Gradient
A smooth colour transition between two or more colours used as a background or overlay.
Plain English
Gradients add depth and energy to flat surfaces. A subtle gradient on a hero background suggests dimensionality. A gradient overlay on a photo ensures text above it stays readable regardless of the image. Used sparingly, gradients add richness; used heavily, they feel early-2000s web. The rule of thumb: if you can tell where the gradient starts and ends without squinting, it is probably too strong.
Technical
CSS provides linear-gradient() (straight-line), radial-gradient() (circular), and conic-gradient() (conical sweep). Syntax: background: linear-gradient(direction, color-stop-1, color-stop-2). Direction can be an angle (45deg) or keyword (to bottom right). Colour stops accept hex, rgba, hsl, and percentage positions. Gradients are images in CSS — they cannot be transitioned directly, but opacity of a gradient pseudo-element can be.
Live Demo
Subtle hero background
Nearly invisible — adds depth without colour
Text readability overlay
Ensures white text is readable over any photo
Mesh / brand gradient
Bold brand identity — use sparingly
Warm editorial
Luxury, editorial, or lifestyle contexts
Four gradient use cases — from nearly invisible to bold brand statement.
Usage
✓ Good usage
Place a linear-gradient(to top, rgba(0,0,0,0.65) 0%, transparent 70%) overlay on hero photos to ensure white text is always readable regardless of the image.
✗ Bad usage
A bright multi-colour gradient (purple to orange) as the primary background — the eye has nowhere to rest and all content competes with the background.
Recommended values
- Subtle hero background: linear-gradient(135deg, #EFF6FF 0%, #F8FAFC 100%)

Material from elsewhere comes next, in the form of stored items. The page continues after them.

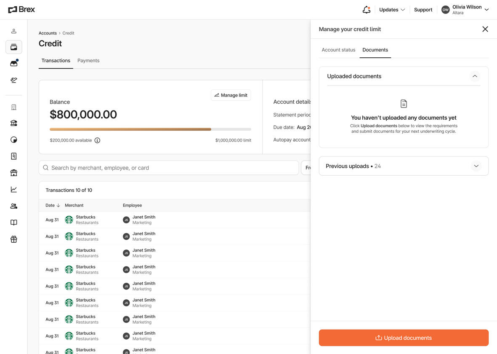
Task: Switch to the Payments tab
Action: tap(88, 60)
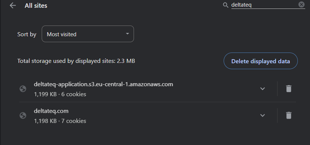The width and height of the screenshot is (310, 145).
Task: Delete stored data for deltateq.com
Action: click(x=289, y=115)
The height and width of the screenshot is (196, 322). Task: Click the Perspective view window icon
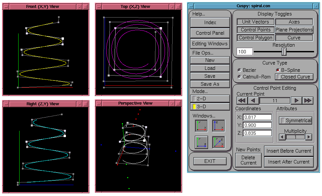(x=218, y=142)
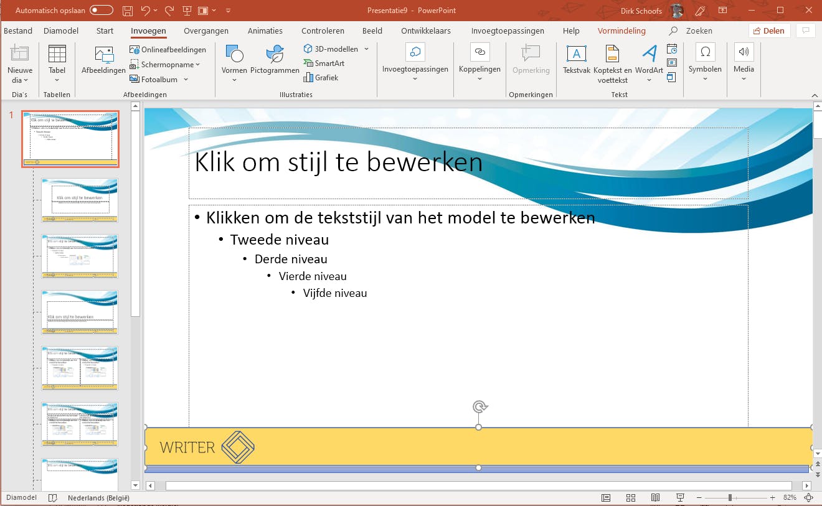Expand the Vormen shapes dropdown
822x506 pixels.
[234, 80]
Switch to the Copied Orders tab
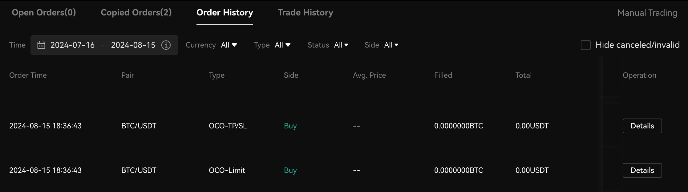 tap(136, 12)
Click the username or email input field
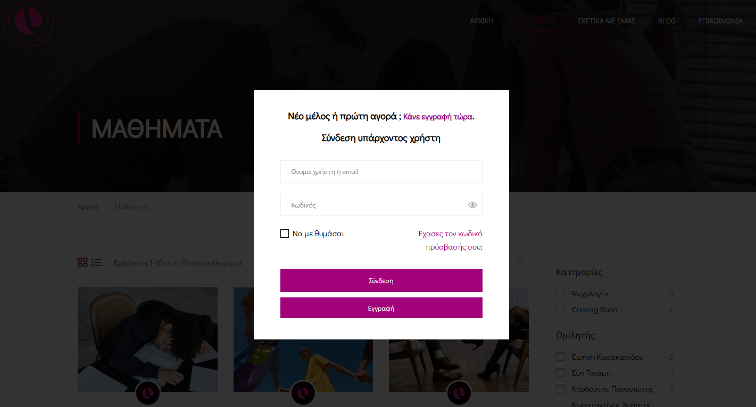756x407 pixels. [381, 172]
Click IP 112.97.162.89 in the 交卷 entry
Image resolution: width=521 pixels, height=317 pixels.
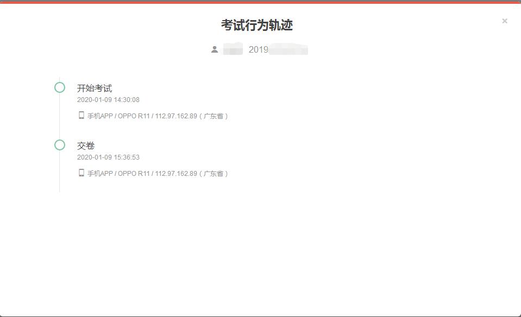tap(176, 174)

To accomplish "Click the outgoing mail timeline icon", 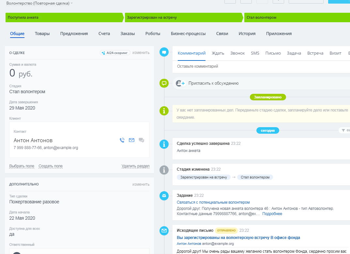I will pos(164,231).
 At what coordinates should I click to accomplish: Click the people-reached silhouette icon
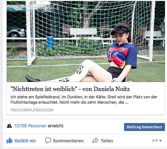(9, 126)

- Text readability overlay on photo: linear-gradient(to top, rgba(0,0,0,0.7) 0%, transparent 60%)
- Mesh/noise gradient: multiple radial-gradients layered for modern look
- Glass highlight: linear-gradient(to bottom, rgba(255,255,255,0.1) 0%, transparent 100%)
- Avoid: rainbow gradients, gradients with more than 3 stops (rarely needed)
Common mistakes
- Too-obvious gradients — gradients should add depth, not scream "I used a gradient".

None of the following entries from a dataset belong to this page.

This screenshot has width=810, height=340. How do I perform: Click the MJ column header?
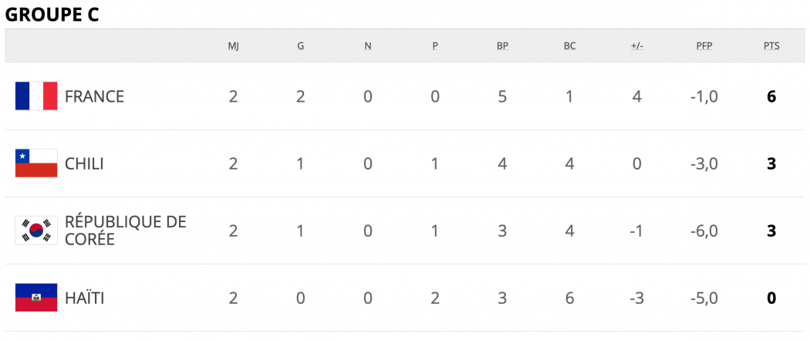pos(234,46)
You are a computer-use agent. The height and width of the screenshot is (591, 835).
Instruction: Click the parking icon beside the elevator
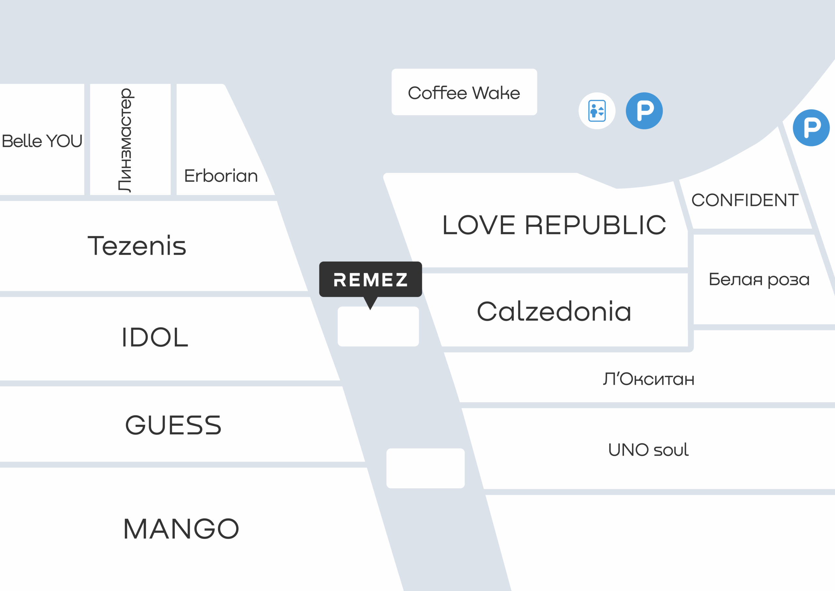(644, 111)
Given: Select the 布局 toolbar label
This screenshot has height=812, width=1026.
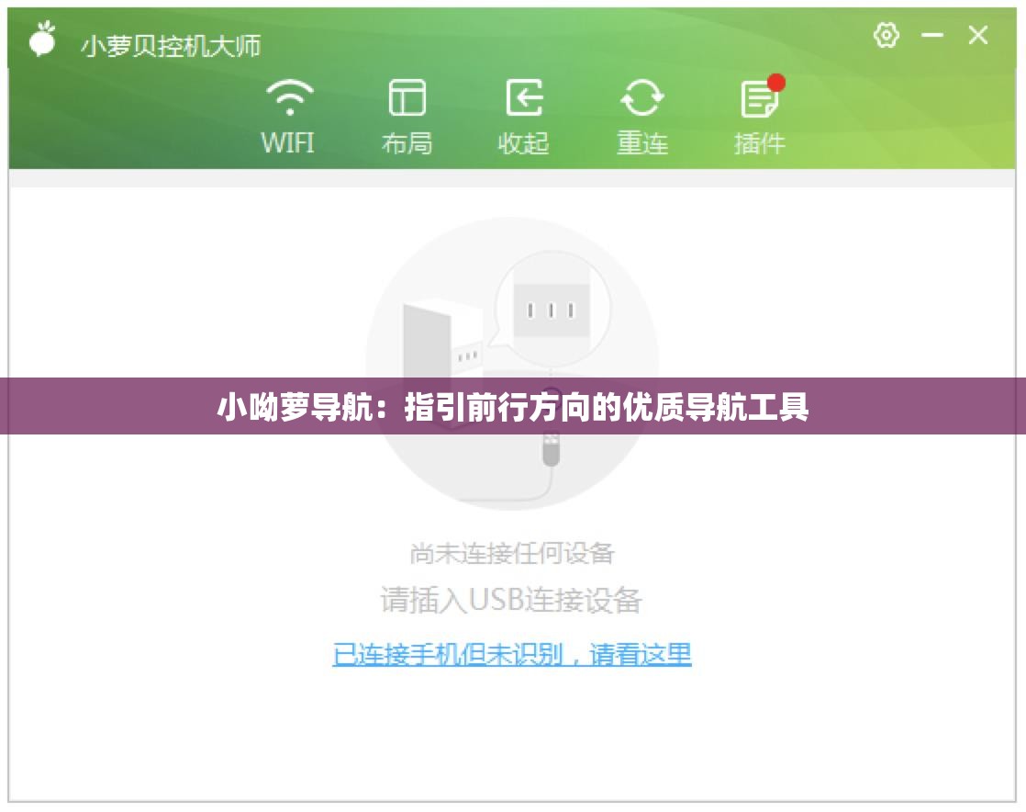Looking at the screenshot, I should [407, 143].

- Not checking text contrast over gradients — the lightest part of the gradient may fail contrast.
- Animating background-image (gradients) — use opacity transitions on a pseudo-element instead.
AI Prompt Example
Copy this into Claude, Cursor, Bolt, or v0.
Use a subtle linear-gradient(135deg, #EFF6FF, #F8FAFC) for the hero section background. On images with text overlay, apply linear-gradient(to top, rgba(0,0,0,0.65), transparent) to ensure readability. Keep gradients gentle — barely perceptible.